→ Exercise description: Where a line of the records holds the string "will", copy that line.

→ Dataset extract:
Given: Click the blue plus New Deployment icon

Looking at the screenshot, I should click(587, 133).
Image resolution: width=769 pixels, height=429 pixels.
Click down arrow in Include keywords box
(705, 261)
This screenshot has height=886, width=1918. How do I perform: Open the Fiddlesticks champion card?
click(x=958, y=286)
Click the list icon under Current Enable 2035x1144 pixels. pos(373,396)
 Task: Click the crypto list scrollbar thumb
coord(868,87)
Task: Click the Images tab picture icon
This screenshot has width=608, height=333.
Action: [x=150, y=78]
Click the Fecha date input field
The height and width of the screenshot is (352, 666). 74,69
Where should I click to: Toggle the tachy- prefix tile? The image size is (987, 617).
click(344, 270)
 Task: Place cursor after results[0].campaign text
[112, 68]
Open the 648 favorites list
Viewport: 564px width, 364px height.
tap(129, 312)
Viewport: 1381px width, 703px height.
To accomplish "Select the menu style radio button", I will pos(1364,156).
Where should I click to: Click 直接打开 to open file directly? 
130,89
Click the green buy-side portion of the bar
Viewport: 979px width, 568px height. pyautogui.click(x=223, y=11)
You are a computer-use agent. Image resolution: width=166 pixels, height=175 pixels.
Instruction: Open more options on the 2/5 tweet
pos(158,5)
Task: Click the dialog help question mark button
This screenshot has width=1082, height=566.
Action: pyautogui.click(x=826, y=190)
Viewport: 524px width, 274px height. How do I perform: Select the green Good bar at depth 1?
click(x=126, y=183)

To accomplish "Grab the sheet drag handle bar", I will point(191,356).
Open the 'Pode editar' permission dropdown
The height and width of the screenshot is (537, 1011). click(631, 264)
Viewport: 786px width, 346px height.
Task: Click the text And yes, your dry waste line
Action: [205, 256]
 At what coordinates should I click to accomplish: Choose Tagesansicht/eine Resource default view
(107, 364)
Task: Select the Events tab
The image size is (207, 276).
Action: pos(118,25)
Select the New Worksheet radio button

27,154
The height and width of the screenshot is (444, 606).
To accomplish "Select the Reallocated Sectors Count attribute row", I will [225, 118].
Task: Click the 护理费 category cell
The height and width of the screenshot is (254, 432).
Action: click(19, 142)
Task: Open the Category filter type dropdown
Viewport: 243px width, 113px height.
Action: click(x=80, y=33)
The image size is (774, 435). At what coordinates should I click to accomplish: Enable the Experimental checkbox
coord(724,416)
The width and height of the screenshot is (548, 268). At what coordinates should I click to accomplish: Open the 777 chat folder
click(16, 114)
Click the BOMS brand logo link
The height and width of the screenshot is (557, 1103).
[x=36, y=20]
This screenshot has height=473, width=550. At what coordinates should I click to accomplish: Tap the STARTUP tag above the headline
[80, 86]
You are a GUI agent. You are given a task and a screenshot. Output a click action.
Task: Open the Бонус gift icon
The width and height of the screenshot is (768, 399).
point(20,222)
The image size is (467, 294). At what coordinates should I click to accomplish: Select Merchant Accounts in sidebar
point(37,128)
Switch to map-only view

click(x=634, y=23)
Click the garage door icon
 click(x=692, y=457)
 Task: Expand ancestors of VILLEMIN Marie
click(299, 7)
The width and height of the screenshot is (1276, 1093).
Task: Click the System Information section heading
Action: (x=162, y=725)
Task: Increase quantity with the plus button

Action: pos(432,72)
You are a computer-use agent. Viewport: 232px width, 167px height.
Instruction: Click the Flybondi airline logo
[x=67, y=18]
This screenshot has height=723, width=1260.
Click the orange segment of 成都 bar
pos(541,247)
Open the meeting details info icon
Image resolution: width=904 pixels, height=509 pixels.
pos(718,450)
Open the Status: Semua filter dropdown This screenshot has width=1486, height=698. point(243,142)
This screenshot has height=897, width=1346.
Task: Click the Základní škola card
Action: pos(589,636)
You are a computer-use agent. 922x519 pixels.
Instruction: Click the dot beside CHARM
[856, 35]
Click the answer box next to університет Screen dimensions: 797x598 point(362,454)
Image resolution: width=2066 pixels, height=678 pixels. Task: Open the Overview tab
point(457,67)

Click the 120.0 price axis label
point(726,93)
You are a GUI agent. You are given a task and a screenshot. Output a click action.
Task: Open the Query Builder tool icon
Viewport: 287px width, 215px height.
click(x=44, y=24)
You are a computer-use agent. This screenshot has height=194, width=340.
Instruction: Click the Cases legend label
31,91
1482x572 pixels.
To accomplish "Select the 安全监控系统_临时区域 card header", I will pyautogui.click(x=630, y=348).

→ Task response:
To accomplish "Select the menu style radio button", I will pos(1364,156).
To accomplish "Grab the sheet drag handle bar", I will point(191,356).
To accomplish "Select the Reallocated Sectors Count attribute row", I will [225, 118].
To accomplish "Select the 安全监控系统_临时区域 card header", I will pyautogui.click(x=630, y=348).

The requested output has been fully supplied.